Quando começou uma discussão e uma pequena briga, os manifestantes se retiraram. A multidão se desfez gradualmente enquanto um velho ônibus da municipalidade, cheio de policiais, circulava através de um poeirento terreno rumo ao jardim. Um morador repetiu várias vezes o nome do lugar, e depois encolheu os ombros. Caroline Finkel, historiadora especialista na era do Império Otomano, que vive em Istambul, disse que, segundo registros bizantinos, os jardins datam do século 6, e devem ser preservados não só por seu valor histórico, mas também porque proporcionam o sustento da população.
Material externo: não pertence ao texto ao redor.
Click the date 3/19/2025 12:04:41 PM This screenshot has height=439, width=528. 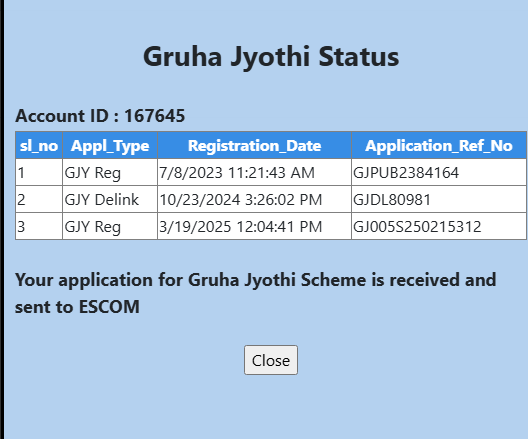[x=240, y=227]
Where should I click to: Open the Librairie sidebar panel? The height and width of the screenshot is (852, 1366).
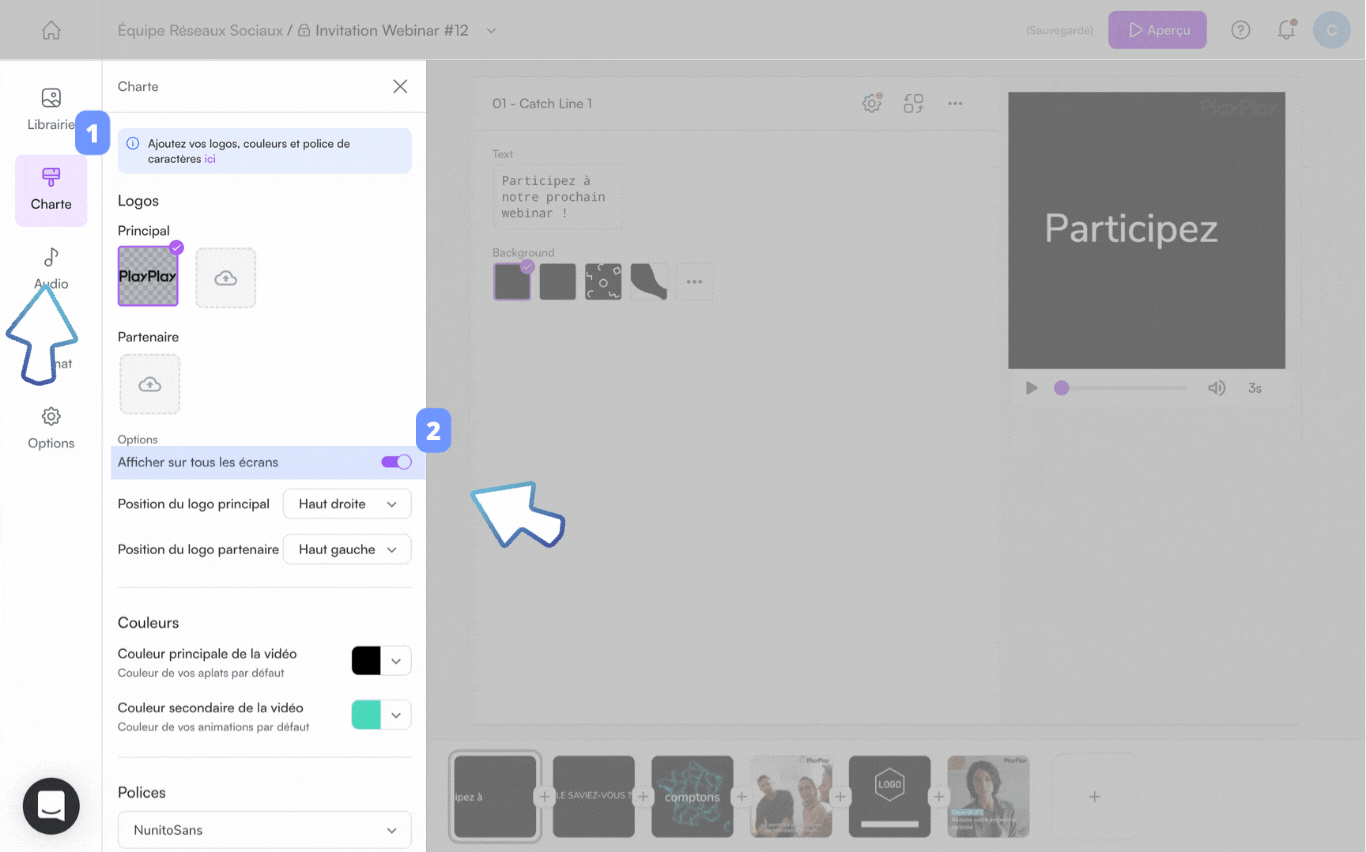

A prefeitura está expulsando as pessoas de suas terras de maneira muito cruel e sem lhes dar nenhuma ajuda, afirmou Finkel. Pelo menos o inquilino de um jardim já pagou o aluguel de todo o ano. Não se sabe se a municipalidade compensará os afetados. Não foi possível obter declarações de representantes do governo de Fatih. Estes projetos estão em marcha há anos, lembrou Aktar, mas o movimento do Parque Gezi mudou o modo como o público vê estas iniciativas de “gentrificação”, ou “aburguesamento”. O movimento do Parque Gezi “sem dúvida ajudou a conscientizar sobre a potencial destruição que podem causar estes enormes projetos de construção”, afirmou. Envolverde/IPS
* Justin Vela é jornalista independente radicado em Istambul. Este artigo foi publicado originariamente por EurasiaNet.org.